— Begin Supplied data —

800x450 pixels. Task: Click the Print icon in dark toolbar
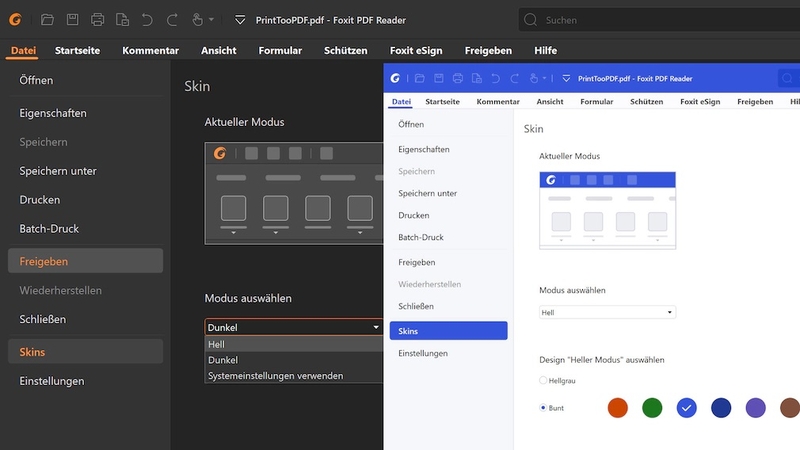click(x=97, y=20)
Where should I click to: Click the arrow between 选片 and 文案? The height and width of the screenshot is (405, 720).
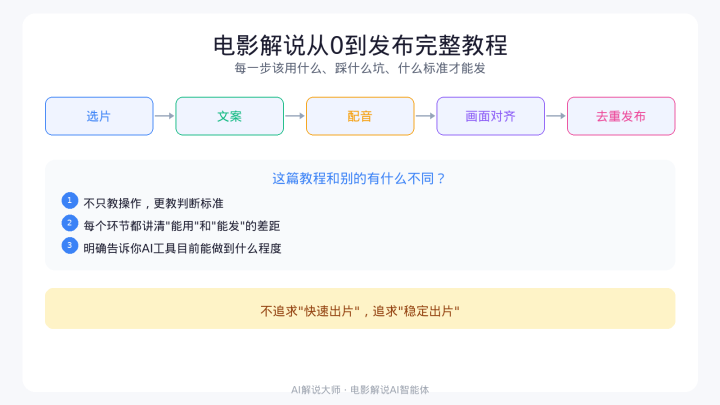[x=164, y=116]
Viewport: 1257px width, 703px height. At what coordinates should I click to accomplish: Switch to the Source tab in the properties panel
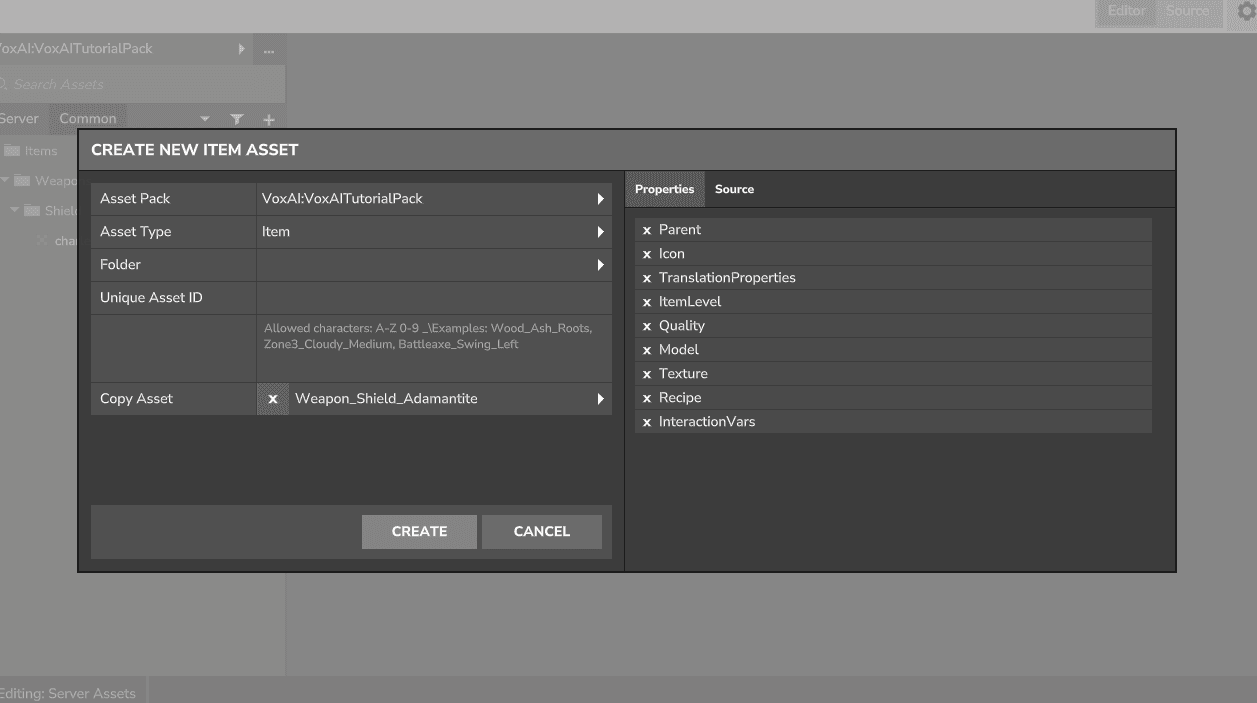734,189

— End Supplied data —
— Begin Supplied data —

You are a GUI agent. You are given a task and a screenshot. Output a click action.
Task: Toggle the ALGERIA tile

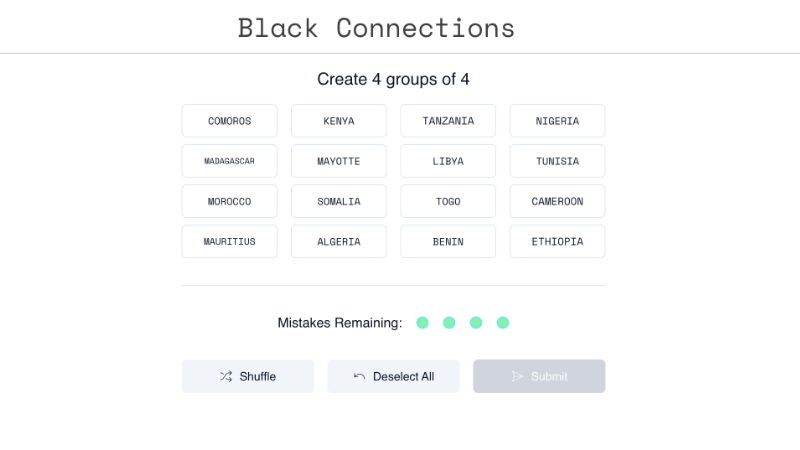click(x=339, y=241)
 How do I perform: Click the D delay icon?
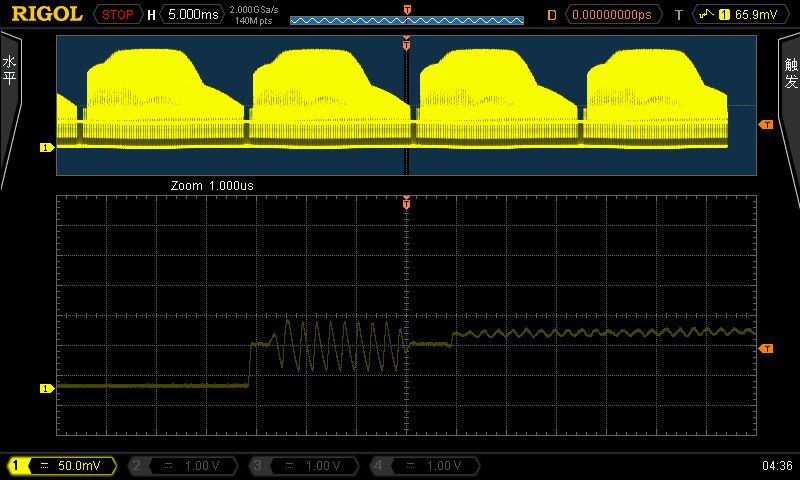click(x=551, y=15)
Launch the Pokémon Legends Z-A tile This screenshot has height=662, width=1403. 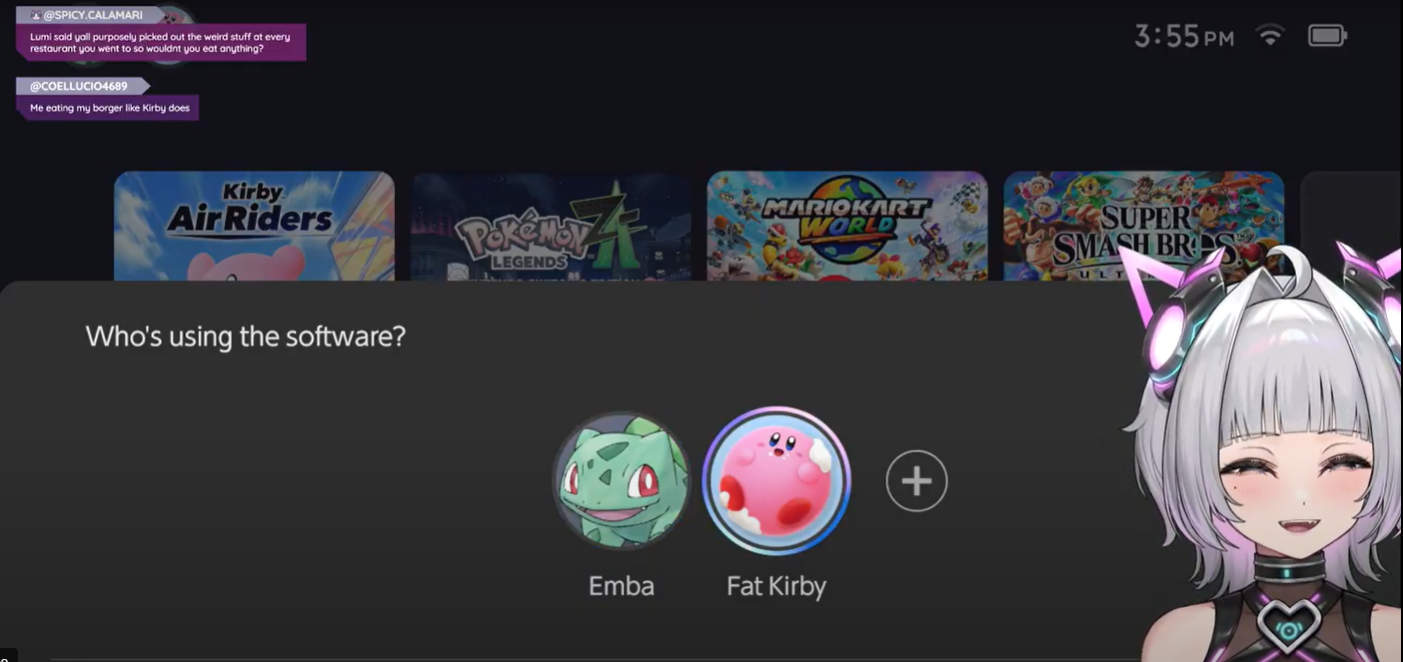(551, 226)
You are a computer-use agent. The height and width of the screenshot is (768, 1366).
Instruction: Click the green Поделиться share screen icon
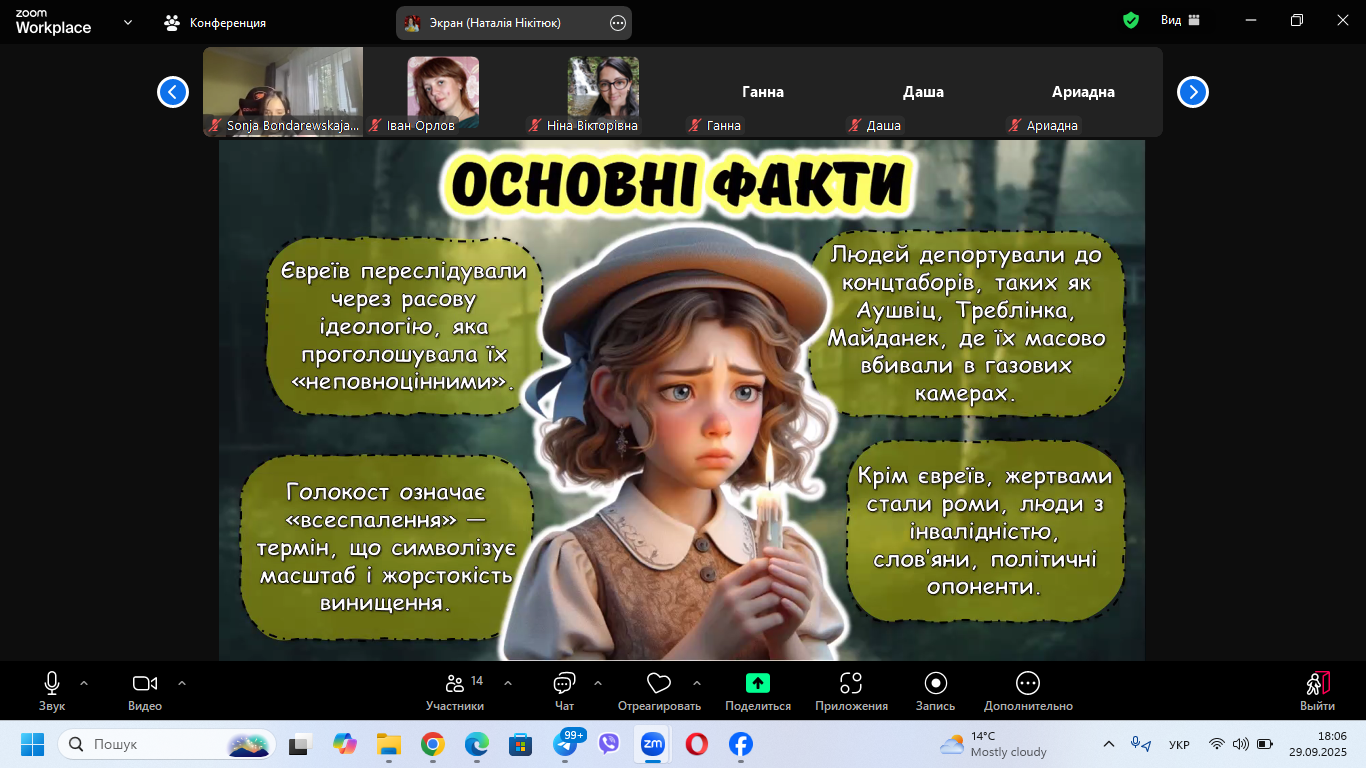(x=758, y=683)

— End Supplied data —

Reproduce the rows above word for word, starting at the line containing "800x450 pixels. Task: Click" and ending at the line containing "[x=164, y=116]", with the pictures left out.

800x450 pixels. Task: Click the Print icon in dark toolbar
click(x=97, y=20)
Where should I click to: Click the arrow between 选片 and 文案? The height and width of the screenshot is (405, 720).
[x=164, y=116]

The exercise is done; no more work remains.